The discussion of economic policy at the main debate, where it emerged that the Nairobi consensus doesn’t significantly differ from the Washington consensus, may have been the clearest counterexample, but the Deputy-Presidential debate, where candidates opposed the Marriage Act, and were happy to express the view that abortion is unconstitutional – on explicitly Biblical grounds no less – was probably the most amusing. Never mind that the constitution, at Art 21(4), explicitly permits abortion in cases where a qualified medical practitioner determines that the life or health of the mother is in danger; the real value of the debates is in laying bare the basic assumptions of the top end of Kenya’s political class.

The trimmings and colour scheme of the debate stage didn’t struggle too hard to distinguish themselves from the setup at a Republican primary. Raila Odinga and Prof. James Kiyiapi claimed, with varying degrees of plausibility, to represent the Kenyan dream. Uhuru Kenyatta wore one of those lapel pins: the sort of thing American politicians do; the sort of thing which sits ill with the nationalism-and-sovereignty theme of his campaign. Paul Muite, apparently intent on demonstrating that the urge to Americanisation had detached him from all contact with Kenyan reality, clasped his right hand to his heart in the American style as the national anthem played before the debate. As every Kenyan schoolboy knows, the posture for a formal performance of the national anthem is attention, thumbs in and facing downwards.

The precedents date back to at least Kenyatta’s reliance on Thurgood Marshall’s legal advice for the framing of the constitution (an episode nicely reviewed in Mary Dudziak’s Exporting American Dreams), and they continued with the naming of the Forum for the restoration of Democracy (FORD) and ODM’s six-sided Pentagon of 2007. In Muite’s performance, a new depth (or height, to taste) has been reached.

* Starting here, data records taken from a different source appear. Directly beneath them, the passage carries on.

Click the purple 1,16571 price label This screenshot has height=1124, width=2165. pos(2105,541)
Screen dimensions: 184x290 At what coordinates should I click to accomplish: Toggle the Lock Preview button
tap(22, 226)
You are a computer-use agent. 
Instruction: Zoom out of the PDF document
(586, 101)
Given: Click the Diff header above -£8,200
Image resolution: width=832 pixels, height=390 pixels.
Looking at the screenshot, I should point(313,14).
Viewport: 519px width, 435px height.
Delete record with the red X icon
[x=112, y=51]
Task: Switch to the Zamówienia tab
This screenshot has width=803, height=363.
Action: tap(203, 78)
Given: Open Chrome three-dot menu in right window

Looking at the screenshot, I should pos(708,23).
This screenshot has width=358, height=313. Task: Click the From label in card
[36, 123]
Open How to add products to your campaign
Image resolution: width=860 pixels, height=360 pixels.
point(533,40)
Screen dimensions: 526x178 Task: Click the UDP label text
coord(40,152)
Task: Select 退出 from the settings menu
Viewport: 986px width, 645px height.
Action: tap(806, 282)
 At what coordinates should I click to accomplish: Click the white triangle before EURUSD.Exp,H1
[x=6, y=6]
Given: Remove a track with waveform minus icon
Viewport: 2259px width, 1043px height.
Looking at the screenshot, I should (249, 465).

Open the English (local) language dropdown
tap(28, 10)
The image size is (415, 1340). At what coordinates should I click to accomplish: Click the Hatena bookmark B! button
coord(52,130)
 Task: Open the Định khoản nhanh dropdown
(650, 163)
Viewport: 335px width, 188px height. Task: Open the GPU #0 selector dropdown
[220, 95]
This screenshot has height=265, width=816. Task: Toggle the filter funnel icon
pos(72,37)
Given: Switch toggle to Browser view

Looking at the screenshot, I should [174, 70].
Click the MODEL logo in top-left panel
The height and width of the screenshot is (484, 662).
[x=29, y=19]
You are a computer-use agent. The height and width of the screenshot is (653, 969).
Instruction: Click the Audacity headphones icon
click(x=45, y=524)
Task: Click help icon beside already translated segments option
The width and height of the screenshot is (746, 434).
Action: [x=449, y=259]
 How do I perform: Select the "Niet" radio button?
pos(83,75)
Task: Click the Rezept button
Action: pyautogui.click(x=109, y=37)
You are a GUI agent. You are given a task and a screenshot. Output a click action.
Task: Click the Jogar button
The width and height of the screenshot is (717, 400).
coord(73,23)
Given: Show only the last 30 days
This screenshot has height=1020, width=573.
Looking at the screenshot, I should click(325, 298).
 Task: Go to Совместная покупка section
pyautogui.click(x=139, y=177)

There was other amusement and instruction on offer. Martha Karua’s diligence, directness and mastery of her brief produced the best debating performance of the eight candidates: she was able to point out, to the Prime Minister’s evident discomfort, that his party had failed to support the bill through which the government had proposed to set up a local tribunal to try the perpetrators of the post-election violence of 2007. Kiyiapi ably argued his corner when Peter Kenneth, widely regarded as the details and policy guy before the debate, claimed that there was only a misdistribution, not a dearth, of teachers.

Kiyiapi, a former Permanent Secretary in the Ministry of Education, laid out the details of the shortfall. Indeed, apart from a purple patch halfway through the debate when he exposed the steep growth in recurrent expenditure, and made a specific promise to cut KES 150 billion of it, Peter Kenneth did poorly: he seemed arrogant, hawkish (overcompensating, perhaps, for his image as a bit of a wimp) and windy — unable concisely to state his plans.

All the professional politicians on stage came out for some variant or other of Uhuru’s position on the matter of his eligibility, in light of the ICC matter: the common mind most clearly spoken by Prof Kiyiapi when he said that the matter would be decided by the electorate. This joint view made Uhuru’s defence, in the face of fierce questioning from the moderator, less difficult than it might have been. It eased his attempts to defend himself; it removed a significant weapon from his opposition’s armoury; it strengthened his own campaign narrative — so much so that the public endorsement of this view by his opposition probably explains his post-debate success with undecided voters.

Uhuru didn’t debate particularly well — indeed, he was disastrous in parts, as when he claimed that the ICC case was a personal problem; or when replied to Karua’s probing of his eligibility with the claim that he was seeking elective, not appointive, office. (While sound, the distinction was completely irrelevant to the question.) But, given the concurrence of his rivals with substantially the same story that he’s been telling throughout the campaign, it turns out he’s the candidate who most benefited politically from these debates. Martha may have won the debate, and Uhuru the politicking; Kenyans will have to content themselves with the prize of a president picked from this unabashedly illiberal and rightwing gang of eight.

Daniel Waweru is a Kenyan writer and academic.